YOUR TASK -
Format every line of the rows below as a JSON list of strings, one string per line, with blank lines omitted. Leave the pictures out of the list.

┌─ RECORDS FOR THE EXERCISE

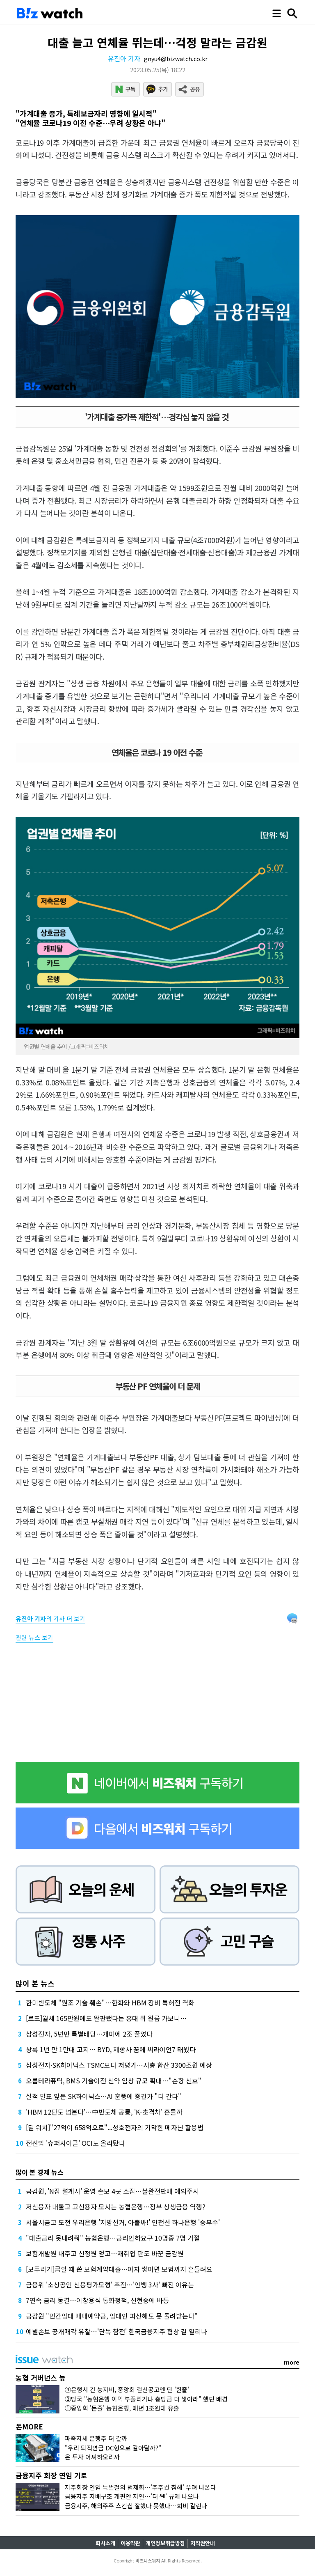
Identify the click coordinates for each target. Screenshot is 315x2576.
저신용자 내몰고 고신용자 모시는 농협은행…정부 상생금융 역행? (115, 2206)
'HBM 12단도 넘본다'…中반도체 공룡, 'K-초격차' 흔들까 (104, 2112)
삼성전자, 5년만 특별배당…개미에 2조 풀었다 (89, 2034)
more (291, 2362)
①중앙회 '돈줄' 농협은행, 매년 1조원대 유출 (122, 2408)
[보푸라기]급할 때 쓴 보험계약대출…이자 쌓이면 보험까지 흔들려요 (119, 2269)
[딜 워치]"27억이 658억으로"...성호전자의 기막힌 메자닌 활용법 (114, 2127)
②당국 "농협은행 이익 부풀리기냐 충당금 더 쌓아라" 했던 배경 (146, 2399)
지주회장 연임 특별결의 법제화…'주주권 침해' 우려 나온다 (140, 2487)
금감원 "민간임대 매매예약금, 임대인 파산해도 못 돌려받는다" (112, 2316)
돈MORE (29, 2426)
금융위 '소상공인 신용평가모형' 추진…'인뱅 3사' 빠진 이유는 (110, 2284)
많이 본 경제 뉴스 (40, 2172)
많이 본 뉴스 (35, 1983)
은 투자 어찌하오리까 (92, 2456)
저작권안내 (202, 2543)
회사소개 (105, 2543)
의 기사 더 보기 (50, 1618)
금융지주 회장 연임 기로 (51, 2475)
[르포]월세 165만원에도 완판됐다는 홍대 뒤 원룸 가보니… (106, 2018)
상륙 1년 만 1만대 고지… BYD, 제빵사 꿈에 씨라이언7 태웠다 (111, 2049)
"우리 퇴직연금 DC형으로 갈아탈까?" (113, 2447)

└─

ANSWER BELOW -
[
  "Identify the click coordinates for each target. Screenshot is 315x2576.",
  "저신용자 내몰고 고신용자 모시는 농협은행…정부 상생금융 역행? (115, 2206)",
  "'HBM 12단도 넘본다'…中반도체 공룡, 'K-초격차' 흔들까 (104, 2112)",
  "삼성전자, 5년만 특별배당…개미에 2조 풀었다 (89, 2034)",
  "more (291, 2362)",
  "①중앙회 '돈줄' 농협은행, 매년 1조원대 유출 (122, 2408)",
  "[보푸라기]급할 때 쓴 보험계약대출…이자 쌓이면 보험까지 흔들려요 (119, 2269)",
  "[딜 워치]\"27억이 658억으로\"...성호전자의 기막힌 메자닌 활용법 (114, 2127)",
  "②당국 \"농협은행 이익 부풀리기냐 충당금 더 쌓아라\" 했던 배경 (146, 2399)",
  "지주회장 연임 특별결의 법제화…'주주권 침해' 우려 나온다 (140, 2487)",
  "금감원 \"민간임대 매매예약금, 임대인 파산해도 못 돌려받는다\" (112, 2316)",
  "돈MORE (29, 2426)",
  "금융위 '소상공인 신용평가모형' 추진…'인뱅 3사' 빠진 이유는 (110, 2284)",
  "많이 본 경제 뉴스 (40, 2172)",
  "많이 본 뉴스 (35, 1983)",
  "은 투자 어찌하오리까 (92, 2456)",
  "저작권안내 (202, 2543)",
  "회사소개 (105, 2543)",
  "의 기사 더 보기 (50, 1618)",
  "금융지주 회장 연임 기로 (51, 2475)",
  "[르포]월세 165만원에도 완판됐다는 홍대 뒤 원룸 가보니… (106, 2018)",
  "상륙 1년 만 1만대 고지… BYD, 제빵사 꿈에 씨라이언7 태웠다 (111, 2049)",
  "\"우리 퇴직연금 DC형으로 갈아탈까?\" (113, 2447)"
]